Exercise requirements:
Find "Task: Uncheck the 体 (1) body checkbox" in the data below; transcribe the line it appears on and each line after it, exactly, to the end, and nothing else.
Top of Supplied records
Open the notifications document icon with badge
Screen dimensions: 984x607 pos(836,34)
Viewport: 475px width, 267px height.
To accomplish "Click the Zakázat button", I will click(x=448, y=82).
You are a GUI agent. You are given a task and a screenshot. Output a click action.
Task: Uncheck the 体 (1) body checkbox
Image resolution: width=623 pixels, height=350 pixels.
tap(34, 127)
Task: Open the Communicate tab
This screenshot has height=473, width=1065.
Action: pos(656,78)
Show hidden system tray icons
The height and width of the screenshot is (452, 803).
Bottom of Supplied records
Finished exercise:
Task: Uncheck the 体 (1) body checkbox
Image resolution: width=623 pixels, height=350 pixels.
tap(34, 127)
Task: Open the Communicate tab
This screenshot has height=473, width=1065.
Action: pos(656,78)
Show hidden system tray icons
The height and width of the screenshot is (452, 803).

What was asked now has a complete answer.